At a time when other students at the University of Michigan were advancing anti-Israel boycotts and disinvestment, Daniel Smith thought to help Israel by doing exactly the opposite: investing in the Jewish State and helping other students — Jewish and non-Jewish — do the same.
He joined Tamid, a group that aimed at developing the business sophistication of undergraduates through interaction with the Israeli economy and start-ups. Smith, who earned a degree from Michigan’s School of Business, became Tamid’s Michigan Chapter president, and then Tamid’s national chair. When Smith first got involved, Tamid (originally the Tamid Israel Investment Group) was on nine campuses, then 23 campuses, and now it is on 33. Tamid attracts many non-Jewish students, said Smith, and most often “their only connection to Israel was through Tamid.”

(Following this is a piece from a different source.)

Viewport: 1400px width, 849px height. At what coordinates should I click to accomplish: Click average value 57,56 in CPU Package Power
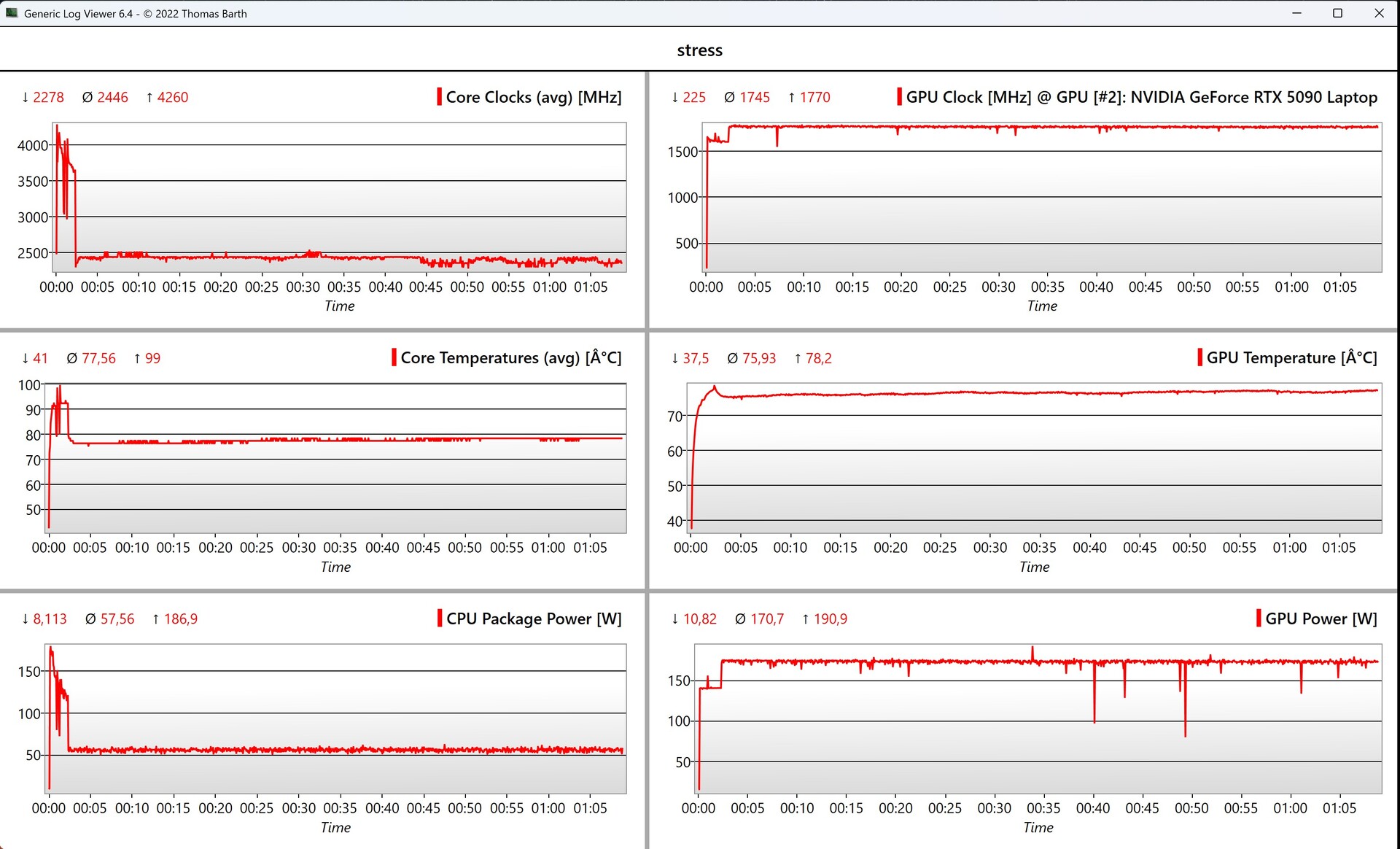[117, 619]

Smith, who grew up in Livingston, N.J., divides his time between his hometown and Tel Aviv, lured by his fascination with Israel’s economy, and possible aliyah. He is director of North American operations for the Homrun (pronounced as in baseball) Group, fostering connections between American business executives and Israeli entrepreneurs.

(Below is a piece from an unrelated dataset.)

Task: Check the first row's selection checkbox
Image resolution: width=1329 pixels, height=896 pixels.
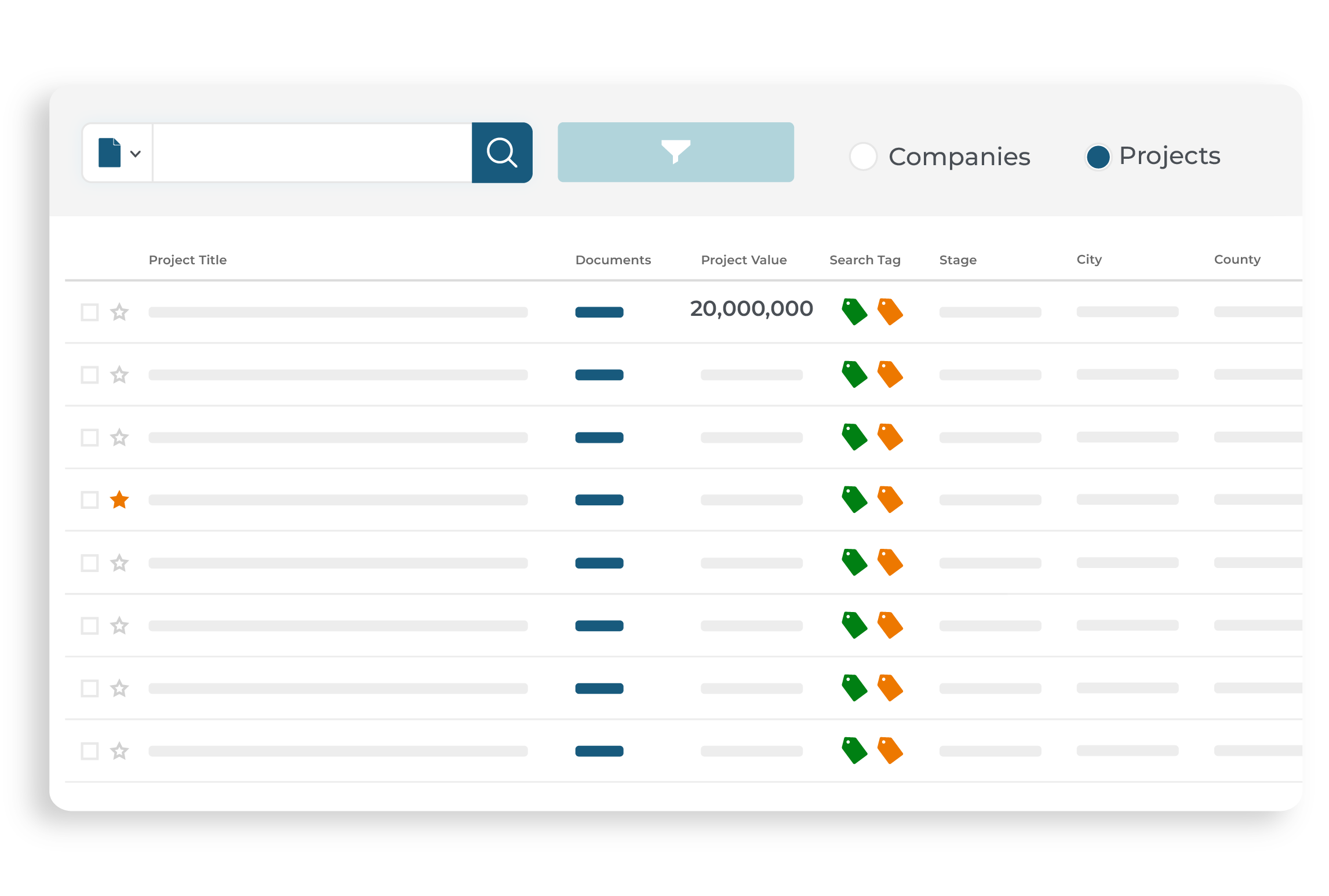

Smith was recently elected to the board of the World Union of Jewish Students, charged with strengthening WUJS’ American division, the American Union of Jewish Students, also known as Network.

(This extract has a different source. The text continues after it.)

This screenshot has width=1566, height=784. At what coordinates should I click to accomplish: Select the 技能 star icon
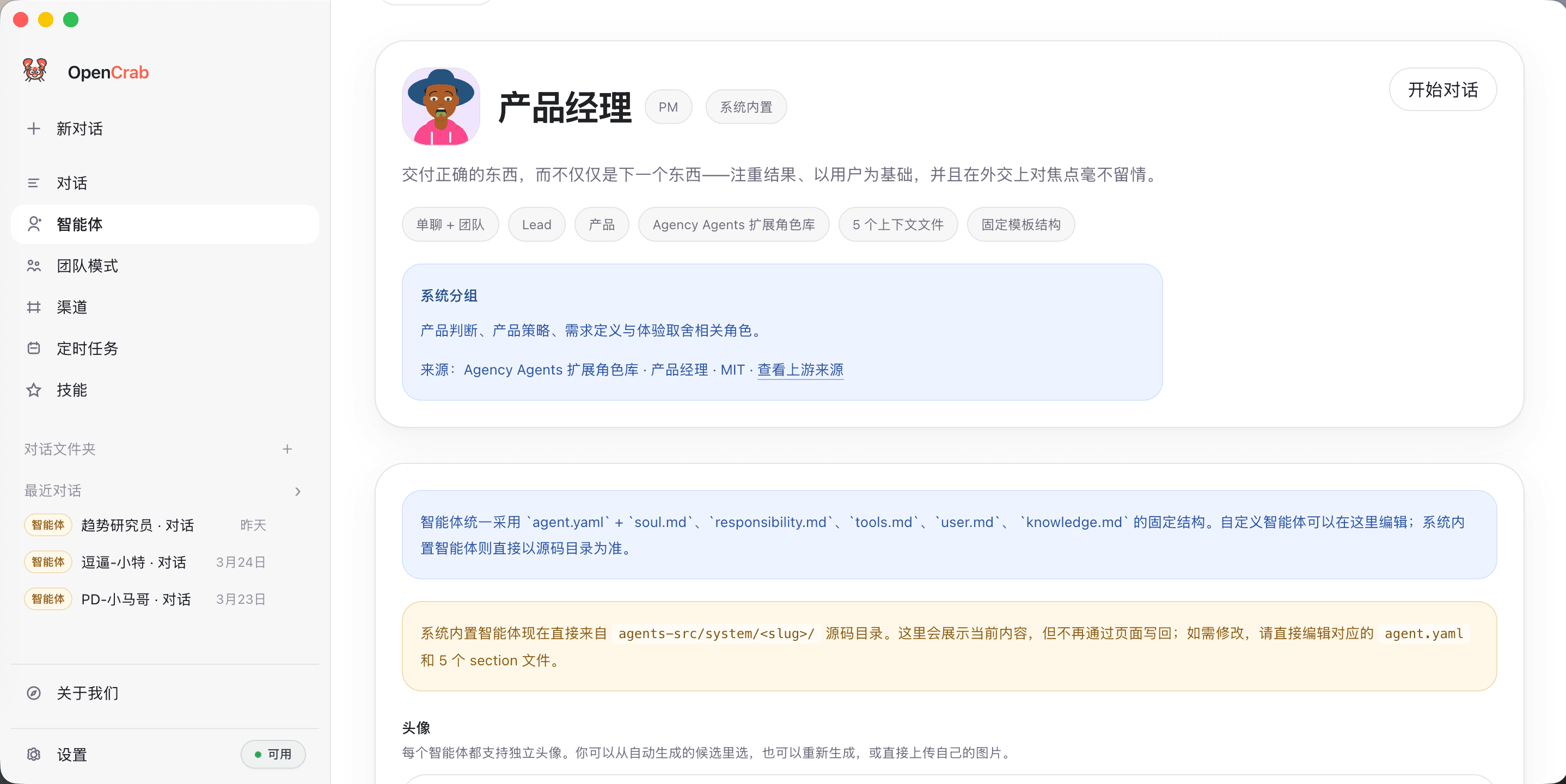click(x=33, y=390)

Though WUJS has existed for decades, “it has had a very limited history in the United States,” said Smith. At a recent WUJS convention, “I was bugged that I was one of just three Americans there. There were around 25 Australians; 30 from the U.K.,” and plenty more from South Africa, Ukraine, Chile, Italy, “but hardly anyone from the U.S.” He intends to turn that around.
Network’s aim, said Smith, is “to be a voice for Jewish students, bringing Jewish student leaders into the global conversation with other Jewish students and Jewish organizations. Smith said he would also like to see Network be a “bridge builder” to other racial, social and ethnic groups on campus.
Pack your bags. Smith loves to travel. “I’m in Israel for much of the year,” he said. “I love speaking to people who are considering moving to Israel, and helping them out with jobs and an understanding of what it’s like to live there.”